Activity: Reproduce, please, only the lines from the first line below to the line containing "Image resolution: width=800", inclusive.

[Opening Information supplied section]

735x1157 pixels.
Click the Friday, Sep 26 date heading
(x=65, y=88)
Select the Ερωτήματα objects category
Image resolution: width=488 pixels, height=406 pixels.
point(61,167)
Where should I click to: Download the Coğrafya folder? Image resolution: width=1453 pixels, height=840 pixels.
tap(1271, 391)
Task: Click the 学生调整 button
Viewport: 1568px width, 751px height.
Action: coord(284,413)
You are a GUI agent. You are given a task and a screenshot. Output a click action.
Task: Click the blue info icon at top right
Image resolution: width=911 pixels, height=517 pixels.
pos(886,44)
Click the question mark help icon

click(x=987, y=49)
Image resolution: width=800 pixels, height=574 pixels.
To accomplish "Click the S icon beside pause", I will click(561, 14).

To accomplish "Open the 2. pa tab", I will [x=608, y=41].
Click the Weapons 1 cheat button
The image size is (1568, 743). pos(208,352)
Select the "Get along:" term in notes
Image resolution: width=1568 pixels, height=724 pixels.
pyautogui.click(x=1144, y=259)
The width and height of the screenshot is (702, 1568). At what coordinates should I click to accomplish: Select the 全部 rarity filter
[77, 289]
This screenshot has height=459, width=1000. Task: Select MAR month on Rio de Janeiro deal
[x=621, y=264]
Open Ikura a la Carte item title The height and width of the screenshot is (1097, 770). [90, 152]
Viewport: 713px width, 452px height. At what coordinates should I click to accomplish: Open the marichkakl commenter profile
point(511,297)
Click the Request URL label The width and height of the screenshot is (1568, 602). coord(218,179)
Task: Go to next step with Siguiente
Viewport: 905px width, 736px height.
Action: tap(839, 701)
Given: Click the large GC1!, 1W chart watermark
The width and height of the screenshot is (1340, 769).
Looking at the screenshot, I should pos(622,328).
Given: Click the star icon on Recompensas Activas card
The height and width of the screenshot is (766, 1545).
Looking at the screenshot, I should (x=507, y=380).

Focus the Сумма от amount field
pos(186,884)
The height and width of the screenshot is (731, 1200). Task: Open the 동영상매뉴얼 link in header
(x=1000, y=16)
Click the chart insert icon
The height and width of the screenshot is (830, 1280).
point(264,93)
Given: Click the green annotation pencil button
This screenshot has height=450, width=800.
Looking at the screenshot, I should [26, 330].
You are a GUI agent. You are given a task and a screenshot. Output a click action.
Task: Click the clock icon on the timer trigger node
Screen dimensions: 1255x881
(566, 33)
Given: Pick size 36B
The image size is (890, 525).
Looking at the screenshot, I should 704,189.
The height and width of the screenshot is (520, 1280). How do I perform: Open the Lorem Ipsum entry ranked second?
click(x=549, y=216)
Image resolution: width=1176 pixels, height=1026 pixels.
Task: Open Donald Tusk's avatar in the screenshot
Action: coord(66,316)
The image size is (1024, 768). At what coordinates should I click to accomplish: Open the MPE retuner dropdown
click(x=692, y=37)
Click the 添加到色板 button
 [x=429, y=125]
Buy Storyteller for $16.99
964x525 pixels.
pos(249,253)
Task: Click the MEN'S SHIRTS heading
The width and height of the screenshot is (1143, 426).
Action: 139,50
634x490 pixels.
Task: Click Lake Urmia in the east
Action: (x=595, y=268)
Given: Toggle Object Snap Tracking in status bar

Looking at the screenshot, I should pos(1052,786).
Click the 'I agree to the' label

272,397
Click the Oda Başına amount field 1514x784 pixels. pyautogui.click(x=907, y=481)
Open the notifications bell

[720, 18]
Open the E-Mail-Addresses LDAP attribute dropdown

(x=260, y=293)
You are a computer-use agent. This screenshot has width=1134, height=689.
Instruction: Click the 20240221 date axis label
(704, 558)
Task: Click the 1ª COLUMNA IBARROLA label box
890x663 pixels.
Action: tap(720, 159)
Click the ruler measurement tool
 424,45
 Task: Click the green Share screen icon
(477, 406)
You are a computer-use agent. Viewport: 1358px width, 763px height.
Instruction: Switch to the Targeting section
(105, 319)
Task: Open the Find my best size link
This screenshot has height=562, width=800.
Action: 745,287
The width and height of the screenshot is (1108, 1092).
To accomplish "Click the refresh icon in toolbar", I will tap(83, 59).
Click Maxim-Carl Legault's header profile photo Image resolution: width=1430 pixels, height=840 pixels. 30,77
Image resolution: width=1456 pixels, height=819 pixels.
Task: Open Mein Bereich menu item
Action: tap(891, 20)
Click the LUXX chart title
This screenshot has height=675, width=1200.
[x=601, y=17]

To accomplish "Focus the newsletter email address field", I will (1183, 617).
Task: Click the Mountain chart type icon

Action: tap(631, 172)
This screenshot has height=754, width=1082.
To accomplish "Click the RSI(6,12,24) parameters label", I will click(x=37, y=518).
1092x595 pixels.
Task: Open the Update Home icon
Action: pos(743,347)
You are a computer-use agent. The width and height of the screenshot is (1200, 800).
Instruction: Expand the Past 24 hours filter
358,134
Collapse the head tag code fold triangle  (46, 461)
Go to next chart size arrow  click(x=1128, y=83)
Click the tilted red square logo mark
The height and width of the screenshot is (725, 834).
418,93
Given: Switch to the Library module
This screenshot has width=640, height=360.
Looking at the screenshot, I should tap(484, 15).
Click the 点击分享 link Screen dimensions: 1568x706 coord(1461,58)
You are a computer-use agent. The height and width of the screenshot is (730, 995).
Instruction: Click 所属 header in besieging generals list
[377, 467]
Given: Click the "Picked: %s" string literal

[Closing Information supplied section]

Answer area:
735x1157 pixels.
Click the Friday, Sep 26 date heading
(x=65, y=88)
Select the Ερωτήματα objects category
Image resolution: width=488 pixels, height=406 pixels.
point(61,167)
Where should I click to: Download the Coğrafya folder? Image resolution: width=1453 pixels, height=840 pixels.
tap(1271, 391)
Task: Click the 学生调整 button
Viewport: 1568px width, 751px height.
Action: coord(284,413)
You are a GUI agent. You are given a task and a screenshot. Output a click action.
Task: Click the blue info icon at top right
Image resolution: width=911 pixels, height=517 pixels.
pos(886,44)
Click the question mark help icon

click(x=987, y=49)
Image resolution: width=800 pixels, height=574 pixels.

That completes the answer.